Among them is the great Ito Jakuchu, who was given to such an odd practice as that seen in two six-fold screens of “Birds, Animals and Flowering Plants.” Perversely, Jakuchu set himself the task of making the whole thing look like a mosaic, an attack so eccentric that only one other work like it exists in the whole history of Japanese art. The effect, however, is very much that of a modernist naif somewhere between early Kandinsky and the Douanier Rousseau--neither of whom ever managed anything more charming than Jakuchu’s sweet and slightly petulant white elephant.

If any more proof of the kinship between Modernism and Japan is required, the viewer is referred to Jakuchu’s black-and-white “Figures, Birds and Flowers” or his dramatic “Eagle.” Eat your heart out, Pierre Bonnard. Blush with your hand caught in the cookie jar, you Artiste Nouveau, you Parisian Abstract Expressionist.

Centuries before we figured it out, the Japanese had realized that art is an expression of life translated into art’s own language, its colors, patterns, shapes and lines.
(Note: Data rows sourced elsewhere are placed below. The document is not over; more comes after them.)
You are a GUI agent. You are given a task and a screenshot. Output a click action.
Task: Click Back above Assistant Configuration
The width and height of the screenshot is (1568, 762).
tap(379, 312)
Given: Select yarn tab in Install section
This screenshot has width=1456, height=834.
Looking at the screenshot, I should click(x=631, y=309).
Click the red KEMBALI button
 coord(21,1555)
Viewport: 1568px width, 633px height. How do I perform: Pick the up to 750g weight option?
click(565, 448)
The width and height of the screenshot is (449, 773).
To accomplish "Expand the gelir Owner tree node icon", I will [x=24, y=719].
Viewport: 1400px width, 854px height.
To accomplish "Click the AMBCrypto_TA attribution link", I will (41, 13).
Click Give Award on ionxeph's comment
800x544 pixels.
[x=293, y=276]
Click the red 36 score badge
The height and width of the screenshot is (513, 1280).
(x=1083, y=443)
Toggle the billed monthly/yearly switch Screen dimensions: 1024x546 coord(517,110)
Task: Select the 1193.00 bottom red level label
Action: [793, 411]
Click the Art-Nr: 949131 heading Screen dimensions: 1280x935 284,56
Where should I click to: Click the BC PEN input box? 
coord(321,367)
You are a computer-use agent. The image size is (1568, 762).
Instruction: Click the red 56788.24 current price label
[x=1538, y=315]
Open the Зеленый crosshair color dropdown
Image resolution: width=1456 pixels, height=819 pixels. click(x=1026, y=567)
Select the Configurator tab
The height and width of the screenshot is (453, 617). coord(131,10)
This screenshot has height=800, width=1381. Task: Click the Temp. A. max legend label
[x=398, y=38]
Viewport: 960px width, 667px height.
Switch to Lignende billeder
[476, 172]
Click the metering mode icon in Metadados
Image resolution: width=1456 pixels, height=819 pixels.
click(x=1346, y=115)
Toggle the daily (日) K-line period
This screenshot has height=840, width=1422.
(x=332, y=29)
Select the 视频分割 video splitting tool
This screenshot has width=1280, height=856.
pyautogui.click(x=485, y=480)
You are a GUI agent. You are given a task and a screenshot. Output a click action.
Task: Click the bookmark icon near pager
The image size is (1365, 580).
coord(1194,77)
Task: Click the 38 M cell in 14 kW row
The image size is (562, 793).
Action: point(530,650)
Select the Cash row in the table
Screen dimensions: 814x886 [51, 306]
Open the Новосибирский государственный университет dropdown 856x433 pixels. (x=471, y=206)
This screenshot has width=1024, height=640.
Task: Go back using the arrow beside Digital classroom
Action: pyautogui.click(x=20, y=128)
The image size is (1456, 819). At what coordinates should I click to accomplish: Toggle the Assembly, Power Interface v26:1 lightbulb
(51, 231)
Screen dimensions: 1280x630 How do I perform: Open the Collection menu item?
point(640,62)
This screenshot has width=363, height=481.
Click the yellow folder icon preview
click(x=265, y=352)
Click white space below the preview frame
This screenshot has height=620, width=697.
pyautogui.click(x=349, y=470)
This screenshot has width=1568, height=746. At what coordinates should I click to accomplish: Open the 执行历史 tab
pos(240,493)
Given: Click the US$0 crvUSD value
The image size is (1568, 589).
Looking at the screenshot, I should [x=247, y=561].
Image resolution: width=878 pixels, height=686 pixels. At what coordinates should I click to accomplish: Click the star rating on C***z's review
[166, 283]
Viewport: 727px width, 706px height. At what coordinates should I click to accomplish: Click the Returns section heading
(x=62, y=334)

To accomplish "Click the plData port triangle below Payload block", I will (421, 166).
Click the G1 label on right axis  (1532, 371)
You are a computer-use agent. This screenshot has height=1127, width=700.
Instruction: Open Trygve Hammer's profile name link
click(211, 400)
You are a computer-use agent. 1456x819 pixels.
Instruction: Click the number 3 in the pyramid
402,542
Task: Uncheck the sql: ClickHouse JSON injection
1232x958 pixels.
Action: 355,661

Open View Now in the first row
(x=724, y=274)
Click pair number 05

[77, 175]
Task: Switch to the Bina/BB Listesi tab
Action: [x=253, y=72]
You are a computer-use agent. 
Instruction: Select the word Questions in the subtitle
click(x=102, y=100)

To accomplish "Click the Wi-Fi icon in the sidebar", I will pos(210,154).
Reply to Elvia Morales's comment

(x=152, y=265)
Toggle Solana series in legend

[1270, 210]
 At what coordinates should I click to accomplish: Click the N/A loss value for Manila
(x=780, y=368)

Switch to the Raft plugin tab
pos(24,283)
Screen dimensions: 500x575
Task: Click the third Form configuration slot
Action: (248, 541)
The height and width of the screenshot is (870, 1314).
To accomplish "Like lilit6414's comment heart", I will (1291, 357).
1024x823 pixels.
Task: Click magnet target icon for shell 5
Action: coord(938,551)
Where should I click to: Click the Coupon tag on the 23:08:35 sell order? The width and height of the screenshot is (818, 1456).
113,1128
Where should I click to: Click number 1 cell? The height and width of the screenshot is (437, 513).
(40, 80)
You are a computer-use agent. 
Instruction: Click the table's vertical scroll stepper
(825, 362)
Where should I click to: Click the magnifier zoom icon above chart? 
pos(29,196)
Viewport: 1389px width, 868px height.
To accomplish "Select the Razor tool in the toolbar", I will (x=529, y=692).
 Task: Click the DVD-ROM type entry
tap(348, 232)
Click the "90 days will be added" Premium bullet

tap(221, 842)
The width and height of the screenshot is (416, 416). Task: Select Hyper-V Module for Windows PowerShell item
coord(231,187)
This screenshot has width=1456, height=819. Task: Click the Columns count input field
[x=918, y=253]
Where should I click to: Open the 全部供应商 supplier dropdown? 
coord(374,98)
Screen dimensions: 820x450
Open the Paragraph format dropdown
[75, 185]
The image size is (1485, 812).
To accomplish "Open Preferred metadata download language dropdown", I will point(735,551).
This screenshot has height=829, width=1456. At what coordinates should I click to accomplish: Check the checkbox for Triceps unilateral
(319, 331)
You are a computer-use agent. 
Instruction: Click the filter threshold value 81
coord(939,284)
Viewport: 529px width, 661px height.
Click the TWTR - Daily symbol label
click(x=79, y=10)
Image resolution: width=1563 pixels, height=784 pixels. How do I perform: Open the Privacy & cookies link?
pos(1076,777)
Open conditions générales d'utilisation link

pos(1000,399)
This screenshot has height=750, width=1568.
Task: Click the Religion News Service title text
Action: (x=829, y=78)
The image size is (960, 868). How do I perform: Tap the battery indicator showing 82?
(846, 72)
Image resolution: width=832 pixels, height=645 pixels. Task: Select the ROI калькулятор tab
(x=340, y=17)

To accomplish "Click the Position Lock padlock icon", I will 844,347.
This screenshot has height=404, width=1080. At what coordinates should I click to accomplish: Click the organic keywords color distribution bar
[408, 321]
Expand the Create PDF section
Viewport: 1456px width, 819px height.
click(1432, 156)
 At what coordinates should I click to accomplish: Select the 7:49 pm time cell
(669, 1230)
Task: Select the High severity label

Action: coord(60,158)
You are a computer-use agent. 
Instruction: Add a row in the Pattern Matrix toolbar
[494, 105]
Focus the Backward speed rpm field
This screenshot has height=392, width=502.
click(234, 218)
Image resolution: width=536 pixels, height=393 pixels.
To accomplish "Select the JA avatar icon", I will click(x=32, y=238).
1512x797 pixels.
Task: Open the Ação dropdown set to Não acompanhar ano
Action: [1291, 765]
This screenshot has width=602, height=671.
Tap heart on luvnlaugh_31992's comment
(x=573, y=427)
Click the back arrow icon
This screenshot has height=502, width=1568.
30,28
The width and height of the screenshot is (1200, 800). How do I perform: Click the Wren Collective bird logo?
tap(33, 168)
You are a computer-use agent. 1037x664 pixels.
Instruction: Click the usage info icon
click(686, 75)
Their results may be overridingly decorative, witty and dramatic but they would be little more than highfalutin illustration were it not for the Japanese artists’ ability to infuse them with poetry.

I can’t write haiku, but anyone who can might render most of these works as pithy verse. An early anonymous “Ginkgo Trees and Fish Trap” suggests something like, “Crabs dance an armored waltz while fog enshrouds them in golden fleece.” Another anonymous 17th-Century screen seems to say, “Spring plum blossoms explode like the last white snowstorm.”

It’s lovely stuff that rhymes on through the delicate color-in-wash scrolls of the Rimpa school, whose flowers exist somewhere between reality and the exquisite artificiality of jade imitations. Sometimes they are as stylish and funny as Suzuki Kiitsu’s cranes, who walk on the shore like ladies from an exclusive club, or as startling as Nagasawa Rosetsu’s tiger, whose smiling earless shrewdness makes him all the more terrifying.

The exhibition is titled “Masterpieces From the Shin’enkan Collection.” Shin’enkan means “House of the faraway heart,” which is what Jakuchu called his studio. With the Price collection here it becomes the house of the nearby heart, which is less poignant but more satisfying. If anything, the ensemble reminds us that art that brings pleasure need not be less profound that pleasure itself.